*** Block opens ***
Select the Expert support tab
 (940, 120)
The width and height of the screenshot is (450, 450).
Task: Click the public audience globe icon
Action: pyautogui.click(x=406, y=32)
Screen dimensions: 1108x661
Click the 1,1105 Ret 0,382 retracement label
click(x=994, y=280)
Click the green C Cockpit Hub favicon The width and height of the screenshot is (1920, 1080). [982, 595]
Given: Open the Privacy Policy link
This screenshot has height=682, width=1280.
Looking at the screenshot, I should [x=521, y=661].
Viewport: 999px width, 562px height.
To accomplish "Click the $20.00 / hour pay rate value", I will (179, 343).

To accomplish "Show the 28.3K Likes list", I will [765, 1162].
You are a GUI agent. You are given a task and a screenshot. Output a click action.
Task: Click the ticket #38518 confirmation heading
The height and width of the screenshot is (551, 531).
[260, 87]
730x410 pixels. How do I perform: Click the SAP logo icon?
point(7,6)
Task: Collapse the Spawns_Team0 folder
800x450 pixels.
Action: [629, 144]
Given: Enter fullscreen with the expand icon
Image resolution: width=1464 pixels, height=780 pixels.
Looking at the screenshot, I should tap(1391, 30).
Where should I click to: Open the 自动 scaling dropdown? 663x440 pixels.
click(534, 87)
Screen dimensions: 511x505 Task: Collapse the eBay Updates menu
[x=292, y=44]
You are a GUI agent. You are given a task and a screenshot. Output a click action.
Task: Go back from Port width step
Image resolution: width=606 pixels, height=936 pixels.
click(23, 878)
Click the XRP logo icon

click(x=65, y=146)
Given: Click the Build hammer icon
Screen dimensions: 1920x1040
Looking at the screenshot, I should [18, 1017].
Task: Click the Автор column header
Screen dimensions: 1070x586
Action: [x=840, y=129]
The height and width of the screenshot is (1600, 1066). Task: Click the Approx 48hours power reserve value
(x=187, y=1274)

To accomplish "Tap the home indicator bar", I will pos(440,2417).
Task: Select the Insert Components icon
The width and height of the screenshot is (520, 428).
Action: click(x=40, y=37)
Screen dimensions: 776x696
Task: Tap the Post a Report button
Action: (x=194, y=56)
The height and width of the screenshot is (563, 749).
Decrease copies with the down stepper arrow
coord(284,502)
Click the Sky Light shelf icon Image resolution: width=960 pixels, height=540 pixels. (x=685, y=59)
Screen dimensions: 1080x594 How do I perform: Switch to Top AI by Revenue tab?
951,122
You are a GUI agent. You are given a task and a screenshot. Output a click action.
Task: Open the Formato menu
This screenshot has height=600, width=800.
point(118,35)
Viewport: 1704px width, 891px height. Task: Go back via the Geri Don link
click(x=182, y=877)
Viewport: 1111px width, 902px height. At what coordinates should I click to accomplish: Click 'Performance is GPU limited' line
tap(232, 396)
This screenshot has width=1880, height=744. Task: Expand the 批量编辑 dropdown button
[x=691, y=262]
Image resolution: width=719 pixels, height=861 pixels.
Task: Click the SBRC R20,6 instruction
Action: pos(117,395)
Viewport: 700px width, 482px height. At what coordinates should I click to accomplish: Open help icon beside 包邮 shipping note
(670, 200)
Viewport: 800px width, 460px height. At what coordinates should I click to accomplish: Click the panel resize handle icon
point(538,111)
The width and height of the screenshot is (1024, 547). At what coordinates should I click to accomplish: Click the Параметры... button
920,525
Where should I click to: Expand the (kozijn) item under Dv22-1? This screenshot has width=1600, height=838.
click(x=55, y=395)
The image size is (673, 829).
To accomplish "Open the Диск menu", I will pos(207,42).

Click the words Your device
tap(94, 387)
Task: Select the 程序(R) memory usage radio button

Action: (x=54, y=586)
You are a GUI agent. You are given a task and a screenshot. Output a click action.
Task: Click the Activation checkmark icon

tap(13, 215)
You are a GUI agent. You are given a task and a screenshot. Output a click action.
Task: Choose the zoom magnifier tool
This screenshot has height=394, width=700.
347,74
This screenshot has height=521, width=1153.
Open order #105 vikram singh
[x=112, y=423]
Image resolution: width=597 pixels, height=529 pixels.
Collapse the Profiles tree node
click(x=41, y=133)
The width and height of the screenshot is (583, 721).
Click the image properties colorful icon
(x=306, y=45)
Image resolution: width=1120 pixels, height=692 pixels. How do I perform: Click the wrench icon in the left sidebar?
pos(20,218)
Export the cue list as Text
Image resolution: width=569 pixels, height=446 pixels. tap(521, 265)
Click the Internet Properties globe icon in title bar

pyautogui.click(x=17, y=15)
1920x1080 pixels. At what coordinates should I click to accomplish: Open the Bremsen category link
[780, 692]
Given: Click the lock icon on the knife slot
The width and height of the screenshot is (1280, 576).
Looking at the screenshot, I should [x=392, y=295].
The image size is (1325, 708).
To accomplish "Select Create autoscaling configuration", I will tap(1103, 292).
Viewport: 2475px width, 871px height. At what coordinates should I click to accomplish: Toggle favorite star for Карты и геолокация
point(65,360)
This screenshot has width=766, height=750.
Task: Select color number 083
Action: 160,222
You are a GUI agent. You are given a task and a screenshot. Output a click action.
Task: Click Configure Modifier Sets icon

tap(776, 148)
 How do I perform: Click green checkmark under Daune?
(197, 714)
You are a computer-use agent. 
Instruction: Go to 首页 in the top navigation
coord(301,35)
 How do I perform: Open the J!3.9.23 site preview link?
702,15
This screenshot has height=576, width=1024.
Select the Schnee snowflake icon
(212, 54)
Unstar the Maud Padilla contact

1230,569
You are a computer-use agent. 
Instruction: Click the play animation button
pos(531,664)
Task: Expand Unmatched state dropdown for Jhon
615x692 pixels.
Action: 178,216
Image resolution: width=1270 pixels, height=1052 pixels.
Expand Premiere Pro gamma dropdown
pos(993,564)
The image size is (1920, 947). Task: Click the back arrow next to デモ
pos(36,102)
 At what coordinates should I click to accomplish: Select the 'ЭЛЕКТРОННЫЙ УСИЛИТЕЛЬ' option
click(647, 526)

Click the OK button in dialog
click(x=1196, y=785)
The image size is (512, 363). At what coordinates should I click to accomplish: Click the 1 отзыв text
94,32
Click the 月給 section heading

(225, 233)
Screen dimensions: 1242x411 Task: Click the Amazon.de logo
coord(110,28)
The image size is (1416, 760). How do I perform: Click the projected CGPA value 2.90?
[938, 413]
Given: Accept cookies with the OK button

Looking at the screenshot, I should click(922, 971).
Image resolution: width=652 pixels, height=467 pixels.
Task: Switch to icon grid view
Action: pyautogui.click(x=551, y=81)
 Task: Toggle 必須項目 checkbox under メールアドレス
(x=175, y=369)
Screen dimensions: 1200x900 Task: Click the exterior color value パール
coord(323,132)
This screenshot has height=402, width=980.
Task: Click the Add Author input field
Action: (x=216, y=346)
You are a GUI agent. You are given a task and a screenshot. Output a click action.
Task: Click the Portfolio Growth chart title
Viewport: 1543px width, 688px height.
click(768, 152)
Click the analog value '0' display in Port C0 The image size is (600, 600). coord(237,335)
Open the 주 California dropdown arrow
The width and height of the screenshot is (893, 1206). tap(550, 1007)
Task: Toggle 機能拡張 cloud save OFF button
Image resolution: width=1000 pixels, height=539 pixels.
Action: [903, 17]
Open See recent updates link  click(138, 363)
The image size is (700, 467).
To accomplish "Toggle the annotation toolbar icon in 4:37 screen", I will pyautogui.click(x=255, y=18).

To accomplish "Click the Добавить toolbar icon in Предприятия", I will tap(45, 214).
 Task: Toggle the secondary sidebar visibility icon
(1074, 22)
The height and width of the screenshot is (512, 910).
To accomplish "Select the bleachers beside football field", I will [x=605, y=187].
*** Block closes ***
Scan the entries above and show each line that contains the word "toolbar".

To accomplish "Toggle the annotation toolbar icon in 4:37 screen", I will pyautogui.click(x=255, y=18).
To accomplish "Click the Добавить toolbar icon in Предприятия", I will tap(45, 214).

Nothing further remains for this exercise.